Peyton shook his head. “He’d just try to talk me out of it, I imagine.”

 

“He’s only watching out for you, John Peyton.” Cassie turned away from him to add wood to the fire.

 

“You think this trip is sensible?”

 

She shook her head. “I’m hardly a judge of what is or isn’t sensible now, am I?” She sat across from him and their faces hovered over the stunted light of the candle, an oily stem of smoke curling towards the ceiling. There were half-moons charcoaled beneath her eyes and Peyton knew there was more than just shadow working there. The day he’d come in off the traplines he’d found her scythed over in pain as she stood at the table. Her hands held the edge so fiercely that he had to pry them free to get her to the daybed.

 

“It’s just during my time,” she’d told him. “The rest of the month I’m not so bad.”

 

When she was nursing his father she gave no sign of discomfort at all and he could see how it exhausted her to disguise it. As he expected, nothing had been said about the whole affair since he brought her down from the river in November.

 

Cassie lifted the teapot to refill his mug. “John Senior says Lieutenant Buchan might try to talk you into setting aside the rifles before you come up to the Indians at the lake,” she told him. “He wanted me to warn you about that.”

 

Peyton slurped at the scalding tea. “What else did he want you to tell me?”

 

“He said to say shot is no good to get through those leather cassocks they wear.
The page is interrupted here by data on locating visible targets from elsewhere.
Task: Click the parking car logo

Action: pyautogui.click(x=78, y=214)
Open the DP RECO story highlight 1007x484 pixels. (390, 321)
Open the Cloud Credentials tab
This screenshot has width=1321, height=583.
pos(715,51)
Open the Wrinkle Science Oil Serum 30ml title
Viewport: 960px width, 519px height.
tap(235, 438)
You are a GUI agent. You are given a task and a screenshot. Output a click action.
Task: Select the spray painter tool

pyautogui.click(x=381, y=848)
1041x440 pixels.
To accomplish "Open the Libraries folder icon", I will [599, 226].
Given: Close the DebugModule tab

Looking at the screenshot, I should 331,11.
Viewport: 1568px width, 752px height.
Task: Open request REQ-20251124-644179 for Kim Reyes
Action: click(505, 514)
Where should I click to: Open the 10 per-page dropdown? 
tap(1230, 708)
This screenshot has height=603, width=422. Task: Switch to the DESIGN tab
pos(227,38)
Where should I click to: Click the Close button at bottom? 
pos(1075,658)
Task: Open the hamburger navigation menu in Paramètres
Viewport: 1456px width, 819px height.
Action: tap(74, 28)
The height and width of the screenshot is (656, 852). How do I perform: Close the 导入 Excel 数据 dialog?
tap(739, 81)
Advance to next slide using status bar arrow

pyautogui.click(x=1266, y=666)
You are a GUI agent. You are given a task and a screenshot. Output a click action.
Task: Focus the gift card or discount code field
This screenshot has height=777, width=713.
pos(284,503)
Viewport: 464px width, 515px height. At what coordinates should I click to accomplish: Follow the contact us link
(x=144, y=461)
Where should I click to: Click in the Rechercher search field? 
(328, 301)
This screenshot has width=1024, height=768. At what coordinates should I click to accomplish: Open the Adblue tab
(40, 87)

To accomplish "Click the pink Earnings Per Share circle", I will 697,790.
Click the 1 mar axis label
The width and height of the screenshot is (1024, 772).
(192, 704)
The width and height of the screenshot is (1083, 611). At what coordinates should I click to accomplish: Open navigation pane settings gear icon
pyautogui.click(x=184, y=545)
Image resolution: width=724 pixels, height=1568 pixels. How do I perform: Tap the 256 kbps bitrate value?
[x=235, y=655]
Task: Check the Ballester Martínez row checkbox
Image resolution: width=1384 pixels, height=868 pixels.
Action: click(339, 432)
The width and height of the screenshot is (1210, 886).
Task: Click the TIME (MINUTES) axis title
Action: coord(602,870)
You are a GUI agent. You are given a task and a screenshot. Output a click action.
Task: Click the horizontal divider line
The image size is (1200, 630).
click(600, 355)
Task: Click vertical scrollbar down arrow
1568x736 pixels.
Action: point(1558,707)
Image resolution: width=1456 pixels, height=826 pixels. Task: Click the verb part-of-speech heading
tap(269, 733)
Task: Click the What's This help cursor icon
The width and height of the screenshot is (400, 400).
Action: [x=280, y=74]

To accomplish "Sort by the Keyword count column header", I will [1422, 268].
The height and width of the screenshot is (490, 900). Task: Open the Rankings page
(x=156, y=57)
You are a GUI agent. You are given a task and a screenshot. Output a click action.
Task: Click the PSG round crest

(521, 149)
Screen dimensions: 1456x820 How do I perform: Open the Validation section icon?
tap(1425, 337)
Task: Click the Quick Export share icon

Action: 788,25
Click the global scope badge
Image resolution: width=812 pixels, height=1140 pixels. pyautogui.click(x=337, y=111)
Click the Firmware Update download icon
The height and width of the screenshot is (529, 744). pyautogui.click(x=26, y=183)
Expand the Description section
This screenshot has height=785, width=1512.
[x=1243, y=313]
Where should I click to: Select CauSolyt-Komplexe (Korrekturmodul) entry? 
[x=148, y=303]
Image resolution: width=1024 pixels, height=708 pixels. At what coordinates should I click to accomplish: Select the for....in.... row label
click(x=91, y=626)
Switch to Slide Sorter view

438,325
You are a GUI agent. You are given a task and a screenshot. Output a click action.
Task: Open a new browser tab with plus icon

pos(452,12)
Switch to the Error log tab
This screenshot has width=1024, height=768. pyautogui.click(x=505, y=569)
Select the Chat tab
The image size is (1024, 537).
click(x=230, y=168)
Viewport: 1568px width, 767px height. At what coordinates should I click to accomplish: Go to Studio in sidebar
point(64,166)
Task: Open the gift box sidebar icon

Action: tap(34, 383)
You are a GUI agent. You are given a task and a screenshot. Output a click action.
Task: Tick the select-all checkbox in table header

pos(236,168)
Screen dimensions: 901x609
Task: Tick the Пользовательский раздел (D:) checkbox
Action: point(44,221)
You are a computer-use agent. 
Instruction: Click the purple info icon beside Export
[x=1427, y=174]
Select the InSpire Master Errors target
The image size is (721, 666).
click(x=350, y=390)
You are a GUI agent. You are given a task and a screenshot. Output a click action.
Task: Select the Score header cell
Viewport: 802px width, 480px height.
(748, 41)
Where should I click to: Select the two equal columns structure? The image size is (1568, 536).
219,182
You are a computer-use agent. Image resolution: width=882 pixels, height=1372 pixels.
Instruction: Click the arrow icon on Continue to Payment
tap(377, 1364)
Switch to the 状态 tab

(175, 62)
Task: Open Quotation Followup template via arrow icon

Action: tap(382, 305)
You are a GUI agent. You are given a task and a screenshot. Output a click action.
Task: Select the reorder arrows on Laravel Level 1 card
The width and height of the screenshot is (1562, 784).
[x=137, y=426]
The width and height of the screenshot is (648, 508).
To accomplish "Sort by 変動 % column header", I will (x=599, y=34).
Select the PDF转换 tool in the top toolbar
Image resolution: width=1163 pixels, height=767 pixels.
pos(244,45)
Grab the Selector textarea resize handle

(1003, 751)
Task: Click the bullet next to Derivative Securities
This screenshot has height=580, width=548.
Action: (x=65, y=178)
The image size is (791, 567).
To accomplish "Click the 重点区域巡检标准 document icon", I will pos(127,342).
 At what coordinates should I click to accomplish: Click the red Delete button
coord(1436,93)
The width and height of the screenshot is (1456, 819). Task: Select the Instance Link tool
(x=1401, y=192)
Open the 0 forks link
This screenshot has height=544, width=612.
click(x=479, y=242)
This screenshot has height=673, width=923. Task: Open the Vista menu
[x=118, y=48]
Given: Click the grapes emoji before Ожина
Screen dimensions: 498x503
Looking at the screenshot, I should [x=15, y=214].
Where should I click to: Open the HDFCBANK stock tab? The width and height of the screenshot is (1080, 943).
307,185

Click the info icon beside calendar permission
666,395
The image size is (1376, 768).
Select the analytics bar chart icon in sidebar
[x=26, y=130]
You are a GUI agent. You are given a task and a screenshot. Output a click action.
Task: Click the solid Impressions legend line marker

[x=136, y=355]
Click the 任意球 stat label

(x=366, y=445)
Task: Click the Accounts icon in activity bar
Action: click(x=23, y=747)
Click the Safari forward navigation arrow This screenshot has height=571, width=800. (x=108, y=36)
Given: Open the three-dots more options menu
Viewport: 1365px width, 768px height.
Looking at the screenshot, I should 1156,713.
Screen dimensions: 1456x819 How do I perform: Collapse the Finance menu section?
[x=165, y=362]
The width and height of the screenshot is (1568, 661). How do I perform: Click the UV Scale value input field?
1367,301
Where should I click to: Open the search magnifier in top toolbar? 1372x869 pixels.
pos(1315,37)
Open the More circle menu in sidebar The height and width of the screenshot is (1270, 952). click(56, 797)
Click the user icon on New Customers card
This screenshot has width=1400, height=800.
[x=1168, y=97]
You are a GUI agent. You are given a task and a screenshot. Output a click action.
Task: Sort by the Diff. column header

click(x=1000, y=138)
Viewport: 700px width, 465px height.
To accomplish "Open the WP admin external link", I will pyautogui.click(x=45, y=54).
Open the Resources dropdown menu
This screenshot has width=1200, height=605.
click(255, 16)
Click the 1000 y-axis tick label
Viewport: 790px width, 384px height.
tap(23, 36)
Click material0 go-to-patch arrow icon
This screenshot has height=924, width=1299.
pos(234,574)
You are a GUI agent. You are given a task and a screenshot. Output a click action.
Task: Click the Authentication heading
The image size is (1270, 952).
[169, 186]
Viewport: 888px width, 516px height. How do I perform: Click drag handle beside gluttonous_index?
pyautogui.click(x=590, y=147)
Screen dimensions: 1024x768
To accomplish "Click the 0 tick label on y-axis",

He said they double them up at the front and shot won’t be more than a bee sting through it.”

 

Peyton turned his head towards the window. Two inches of frost framed each pane of glass. The first grey of dawn was just taking root across the frozen bay. “Since we’re meant to be heading up there with friendly intentions,” he said, “it might not be such a bad thing the old man is down with that fever.”

 

“He just wants you back out of it alive is all.”

 

Peyton looked into his plate. He finished the last morsel of brewis and used his index finger to clean the pork fat from the plate, then he drank the last of his tea. He felt as if someone had dragged his insides through a field of nettles and at that moment he considered saying so. But all he said was, “I better get a move on if I’m to get across to Ship Cove today.”